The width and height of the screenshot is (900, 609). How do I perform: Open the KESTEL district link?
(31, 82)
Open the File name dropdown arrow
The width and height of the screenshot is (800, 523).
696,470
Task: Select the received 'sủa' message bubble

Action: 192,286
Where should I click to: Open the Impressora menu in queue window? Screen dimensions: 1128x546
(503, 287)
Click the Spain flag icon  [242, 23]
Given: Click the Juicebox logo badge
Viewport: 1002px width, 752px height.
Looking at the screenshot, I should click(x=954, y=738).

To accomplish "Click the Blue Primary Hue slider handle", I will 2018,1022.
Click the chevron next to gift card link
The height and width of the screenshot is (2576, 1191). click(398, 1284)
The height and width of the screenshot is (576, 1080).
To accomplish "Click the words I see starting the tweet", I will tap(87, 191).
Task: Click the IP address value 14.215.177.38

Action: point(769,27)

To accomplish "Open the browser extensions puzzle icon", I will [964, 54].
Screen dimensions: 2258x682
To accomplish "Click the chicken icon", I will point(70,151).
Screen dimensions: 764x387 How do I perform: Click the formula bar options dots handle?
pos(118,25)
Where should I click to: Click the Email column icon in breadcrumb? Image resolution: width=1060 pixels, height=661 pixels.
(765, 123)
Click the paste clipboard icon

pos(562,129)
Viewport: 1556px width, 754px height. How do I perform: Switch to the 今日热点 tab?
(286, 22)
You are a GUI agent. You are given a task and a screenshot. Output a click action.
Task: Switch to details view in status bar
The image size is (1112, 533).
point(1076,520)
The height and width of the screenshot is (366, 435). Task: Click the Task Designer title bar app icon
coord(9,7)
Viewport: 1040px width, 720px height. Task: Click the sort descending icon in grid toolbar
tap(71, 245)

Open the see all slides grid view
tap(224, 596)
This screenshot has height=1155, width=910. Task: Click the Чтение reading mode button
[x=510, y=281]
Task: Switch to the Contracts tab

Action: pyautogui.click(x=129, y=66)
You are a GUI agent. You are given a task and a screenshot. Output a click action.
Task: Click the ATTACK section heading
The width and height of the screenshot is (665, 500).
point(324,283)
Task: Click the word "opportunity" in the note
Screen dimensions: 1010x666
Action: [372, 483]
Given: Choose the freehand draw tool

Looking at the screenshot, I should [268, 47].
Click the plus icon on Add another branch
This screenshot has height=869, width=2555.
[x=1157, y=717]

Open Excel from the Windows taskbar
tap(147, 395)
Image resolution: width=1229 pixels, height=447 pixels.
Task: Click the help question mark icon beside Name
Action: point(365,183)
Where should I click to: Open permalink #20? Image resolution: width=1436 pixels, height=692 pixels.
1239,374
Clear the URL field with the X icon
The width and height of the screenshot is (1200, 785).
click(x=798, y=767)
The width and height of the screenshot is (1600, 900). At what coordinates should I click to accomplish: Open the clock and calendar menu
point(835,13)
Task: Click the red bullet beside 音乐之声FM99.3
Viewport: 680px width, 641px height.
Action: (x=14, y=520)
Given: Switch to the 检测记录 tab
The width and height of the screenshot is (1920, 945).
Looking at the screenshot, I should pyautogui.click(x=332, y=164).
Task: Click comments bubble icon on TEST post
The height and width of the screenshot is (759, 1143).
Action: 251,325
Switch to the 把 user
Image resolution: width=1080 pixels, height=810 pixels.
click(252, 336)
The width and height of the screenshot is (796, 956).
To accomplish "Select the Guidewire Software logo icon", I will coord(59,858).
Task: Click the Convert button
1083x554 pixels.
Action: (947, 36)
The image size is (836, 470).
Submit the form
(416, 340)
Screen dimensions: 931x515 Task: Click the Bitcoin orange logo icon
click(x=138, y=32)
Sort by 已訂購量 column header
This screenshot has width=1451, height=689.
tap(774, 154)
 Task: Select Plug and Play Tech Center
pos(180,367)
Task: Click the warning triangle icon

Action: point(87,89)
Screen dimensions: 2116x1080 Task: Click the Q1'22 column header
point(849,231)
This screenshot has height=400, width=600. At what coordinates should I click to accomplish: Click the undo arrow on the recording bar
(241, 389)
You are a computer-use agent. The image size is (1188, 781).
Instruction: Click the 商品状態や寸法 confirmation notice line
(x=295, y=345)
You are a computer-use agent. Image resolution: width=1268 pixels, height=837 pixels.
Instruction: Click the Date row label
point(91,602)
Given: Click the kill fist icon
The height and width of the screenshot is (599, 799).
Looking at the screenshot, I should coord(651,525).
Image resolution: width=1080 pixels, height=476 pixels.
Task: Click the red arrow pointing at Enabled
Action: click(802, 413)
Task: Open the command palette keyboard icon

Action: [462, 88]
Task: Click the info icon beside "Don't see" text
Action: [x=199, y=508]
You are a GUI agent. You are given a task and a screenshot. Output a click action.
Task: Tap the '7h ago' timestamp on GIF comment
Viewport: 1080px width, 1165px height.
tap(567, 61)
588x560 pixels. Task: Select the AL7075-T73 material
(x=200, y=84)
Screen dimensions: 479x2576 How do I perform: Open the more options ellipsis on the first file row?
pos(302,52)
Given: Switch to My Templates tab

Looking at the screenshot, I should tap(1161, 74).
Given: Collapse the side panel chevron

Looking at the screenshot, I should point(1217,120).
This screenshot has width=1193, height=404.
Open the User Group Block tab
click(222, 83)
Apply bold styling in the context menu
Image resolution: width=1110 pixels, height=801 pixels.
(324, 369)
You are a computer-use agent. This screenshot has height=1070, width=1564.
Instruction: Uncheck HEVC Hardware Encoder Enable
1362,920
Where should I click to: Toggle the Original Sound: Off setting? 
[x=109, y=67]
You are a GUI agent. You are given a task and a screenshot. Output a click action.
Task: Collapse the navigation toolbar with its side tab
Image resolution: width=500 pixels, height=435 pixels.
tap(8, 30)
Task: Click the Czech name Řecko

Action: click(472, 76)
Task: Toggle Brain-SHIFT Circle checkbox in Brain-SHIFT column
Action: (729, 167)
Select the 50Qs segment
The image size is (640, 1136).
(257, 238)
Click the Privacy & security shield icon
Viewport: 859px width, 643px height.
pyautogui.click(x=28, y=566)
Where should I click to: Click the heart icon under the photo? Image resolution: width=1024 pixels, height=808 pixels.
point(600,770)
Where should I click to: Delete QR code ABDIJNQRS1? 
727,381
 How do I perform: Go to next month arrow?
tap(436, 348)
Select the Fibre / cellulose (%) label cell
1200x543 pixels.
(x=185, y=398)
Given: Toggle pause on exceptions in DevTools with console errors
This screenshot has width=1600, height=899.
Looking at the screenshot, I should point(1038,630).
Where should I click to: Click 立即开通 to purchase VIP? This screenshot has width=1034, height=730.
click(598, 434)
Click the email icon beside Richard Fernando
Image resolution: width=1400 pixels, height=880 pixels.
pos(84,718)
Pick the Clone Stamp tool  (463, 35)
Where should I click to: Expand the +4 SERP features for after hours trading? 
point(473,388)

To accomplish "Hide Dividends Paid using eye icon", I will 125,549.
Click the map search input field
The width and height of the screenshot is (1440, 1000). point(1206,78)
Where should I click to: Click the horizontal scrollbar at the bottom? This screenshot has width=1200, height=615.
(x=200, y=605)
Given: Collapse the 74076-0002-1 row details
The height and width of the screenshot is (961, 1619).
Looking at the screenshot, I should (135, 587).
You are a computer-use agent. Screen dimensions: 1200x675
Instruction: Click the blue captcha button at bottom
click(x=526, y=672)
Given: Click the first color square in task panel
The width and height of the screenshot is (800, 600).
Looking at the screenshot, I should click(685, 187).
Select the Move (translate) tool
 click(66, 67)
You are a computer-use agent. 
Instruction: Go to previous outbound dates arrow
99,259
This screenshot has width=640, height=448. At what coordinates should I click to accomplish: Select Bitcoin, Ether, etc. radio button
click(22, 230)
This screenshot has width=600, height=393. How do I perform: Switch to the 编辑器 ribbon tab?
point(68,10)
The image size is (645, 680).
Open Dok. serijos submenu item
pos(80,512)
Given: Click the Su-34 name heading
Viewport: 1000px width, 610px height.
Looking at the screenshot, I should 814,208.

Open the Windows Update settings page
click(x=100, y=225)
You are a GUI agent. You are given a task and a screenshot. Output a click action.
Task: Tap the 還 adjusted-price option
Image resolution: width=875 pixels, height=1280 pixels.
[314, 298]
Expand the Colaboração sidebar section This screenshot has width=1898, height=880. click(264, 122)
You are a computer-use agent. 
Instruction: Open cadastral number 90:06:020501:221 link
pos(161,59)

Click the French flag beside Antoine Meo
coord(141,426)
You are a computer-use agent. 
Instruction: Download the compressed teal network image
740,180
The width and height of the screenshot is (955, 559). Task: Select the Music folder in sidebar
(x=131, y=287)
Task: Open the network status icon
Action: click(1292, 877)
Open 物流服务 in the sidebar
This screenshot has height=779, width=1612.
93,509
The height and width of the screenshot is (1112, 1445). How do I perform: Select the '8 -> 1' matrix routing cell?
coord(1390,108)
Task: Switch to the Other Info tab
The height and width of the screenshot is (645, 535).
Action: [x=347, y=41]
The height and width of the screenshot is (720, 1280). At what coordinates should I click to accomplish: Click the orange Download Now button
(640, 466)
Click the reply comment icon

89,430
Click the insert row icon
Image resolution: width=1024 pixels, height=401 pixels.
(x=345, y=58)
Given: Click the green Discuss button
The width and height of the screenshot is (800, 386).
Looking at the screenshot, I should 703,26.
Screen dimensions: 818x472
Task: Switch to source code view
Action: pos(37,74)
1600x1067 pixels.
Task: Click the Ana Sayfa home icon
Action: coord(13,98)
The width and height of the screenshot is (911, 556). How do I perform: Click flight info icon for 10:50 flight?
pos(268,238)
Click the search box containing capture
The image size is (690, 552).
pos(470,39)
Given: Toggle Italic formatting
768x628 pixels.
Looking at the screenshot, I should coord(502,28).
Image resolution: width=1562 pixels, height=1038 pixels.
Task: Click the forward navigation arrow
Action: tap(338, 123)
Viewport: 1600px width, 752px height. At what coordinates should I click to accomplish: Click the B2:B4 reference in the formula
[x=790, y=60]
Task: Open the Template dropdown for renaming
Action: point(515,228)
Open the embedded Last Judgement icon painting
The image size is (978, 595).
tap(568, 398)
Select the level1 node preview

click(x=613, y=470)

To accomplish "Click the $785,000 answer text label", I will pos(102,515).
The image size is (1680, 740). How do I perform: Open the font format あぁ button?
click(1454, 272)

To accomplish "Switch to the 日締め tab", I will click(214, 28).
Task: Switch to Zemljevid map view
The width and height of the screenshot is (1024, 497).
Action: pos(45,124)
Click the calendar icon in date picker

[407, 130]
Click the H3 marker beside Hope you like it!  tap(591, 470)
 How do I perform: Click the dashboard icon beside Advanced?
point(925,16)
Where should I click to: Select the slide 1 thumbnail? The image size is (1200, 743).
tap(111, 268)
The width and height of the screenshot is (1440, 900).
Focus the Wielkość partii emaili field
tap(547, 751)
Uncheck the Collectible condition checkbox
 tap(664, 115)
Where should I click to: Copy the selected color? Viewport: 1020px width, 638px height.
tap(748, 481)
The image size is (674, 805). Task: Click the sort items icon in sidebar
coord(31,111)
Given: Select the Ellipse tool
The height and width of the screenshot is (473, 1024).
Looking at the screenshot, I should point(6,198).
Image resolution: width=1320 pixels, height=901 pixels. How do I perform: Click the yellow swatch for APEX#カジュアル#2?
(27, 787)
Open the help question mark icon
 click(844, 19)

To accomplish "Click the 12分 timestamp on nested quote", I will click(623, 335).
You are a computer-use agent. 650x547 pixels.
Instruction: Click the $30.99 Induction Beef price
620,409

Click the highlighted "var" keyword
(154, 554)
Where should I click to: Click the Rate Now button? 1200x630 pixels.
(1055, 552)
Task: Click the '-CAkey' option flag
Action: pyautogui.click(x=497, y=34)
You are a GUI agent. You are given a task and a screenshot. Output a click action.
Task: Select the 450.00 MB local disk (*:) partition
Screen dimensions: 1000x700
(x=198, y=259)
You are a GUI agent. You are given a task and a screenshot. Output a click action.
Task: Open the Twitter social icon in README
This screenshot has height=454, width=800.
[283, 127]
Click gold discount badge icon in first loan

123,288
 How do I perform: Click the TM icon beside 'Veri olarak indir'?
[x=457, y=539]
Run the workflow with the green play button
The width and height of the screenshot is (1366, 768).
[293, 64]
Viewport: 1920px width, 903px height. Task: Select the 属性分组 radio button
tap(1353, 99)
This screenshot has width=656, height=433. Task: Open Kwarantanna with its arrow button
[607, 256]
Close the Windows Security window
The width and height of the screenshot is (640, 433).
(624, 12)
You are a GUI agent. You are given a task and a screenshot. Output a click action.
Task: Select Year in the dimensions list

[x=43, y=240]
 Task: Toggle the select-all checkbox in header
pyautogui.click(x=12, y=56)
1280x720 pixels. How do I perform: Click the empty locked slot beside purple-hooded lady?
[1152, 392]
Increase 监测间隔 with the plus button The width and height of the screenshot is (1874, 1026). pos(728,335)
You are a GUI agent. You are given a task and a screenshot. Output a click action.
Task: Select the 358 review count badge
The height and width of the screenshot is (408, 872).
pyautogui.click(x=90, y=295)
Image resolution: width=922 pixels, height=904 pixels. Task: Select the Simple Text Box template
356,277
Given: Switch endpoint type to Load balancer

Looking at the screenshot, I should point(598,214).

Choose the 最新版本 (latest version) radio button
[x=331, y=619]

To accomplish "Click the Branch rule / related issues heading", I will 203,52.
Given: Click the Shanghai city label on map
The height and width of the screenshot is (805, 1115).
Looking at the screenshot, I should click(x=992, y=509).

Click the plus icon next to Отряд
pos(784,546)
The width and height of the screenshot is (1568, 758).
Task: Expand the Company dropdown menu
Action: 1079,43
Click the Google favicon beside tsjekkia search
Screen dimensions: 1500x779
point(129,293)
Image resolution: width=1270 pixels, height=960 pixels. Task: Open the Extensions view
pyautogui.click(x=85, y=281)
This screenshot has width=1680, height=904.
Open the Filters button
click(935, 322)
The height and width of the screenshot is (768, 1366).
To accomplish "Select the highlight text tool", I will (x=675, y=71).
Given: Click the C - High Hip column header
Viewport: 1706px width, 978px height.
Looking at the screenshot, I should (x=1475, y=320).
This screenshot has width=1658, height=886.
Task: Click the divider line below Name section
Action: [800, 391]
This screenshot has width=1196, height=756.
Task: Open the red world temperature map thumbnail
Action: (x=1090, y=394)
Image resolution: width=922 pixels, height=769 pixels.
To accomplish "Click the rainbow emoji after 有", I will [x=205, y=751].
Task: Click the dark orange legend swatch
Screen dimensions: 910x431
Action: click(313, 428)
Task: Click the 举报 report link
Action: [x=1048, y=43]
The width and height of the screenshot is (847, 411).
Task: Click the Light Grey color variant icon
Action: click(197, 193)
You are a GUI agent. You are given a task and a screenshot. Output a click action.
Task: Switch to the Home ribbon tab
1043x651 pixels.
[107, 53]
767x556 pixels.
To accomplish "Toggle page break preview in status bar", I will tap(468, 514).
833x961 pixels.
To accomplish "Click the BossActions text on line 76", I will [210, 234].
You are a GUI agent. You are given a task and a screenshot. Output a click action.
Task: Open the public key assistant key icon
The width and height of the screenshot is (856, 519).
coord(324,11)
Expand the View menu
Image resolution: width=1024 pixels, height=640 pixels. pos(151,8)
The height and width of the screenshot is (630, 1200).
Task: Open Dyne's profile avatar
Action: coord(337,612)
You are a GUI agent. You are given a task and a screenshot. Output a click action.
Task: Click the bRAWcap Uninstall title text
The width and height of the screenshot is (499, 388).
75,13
◇ ◇ ◇ ◇ ◇ ◇ ◇
[Exercise objective] Some lines in the material contain "timestamp". Show all of them.

[Written solution]
Task: Tap the '7h ago' timestamp on GIF comment
To accomplish "Click the 12分 timestamp on nested quote", I will click(623, 335).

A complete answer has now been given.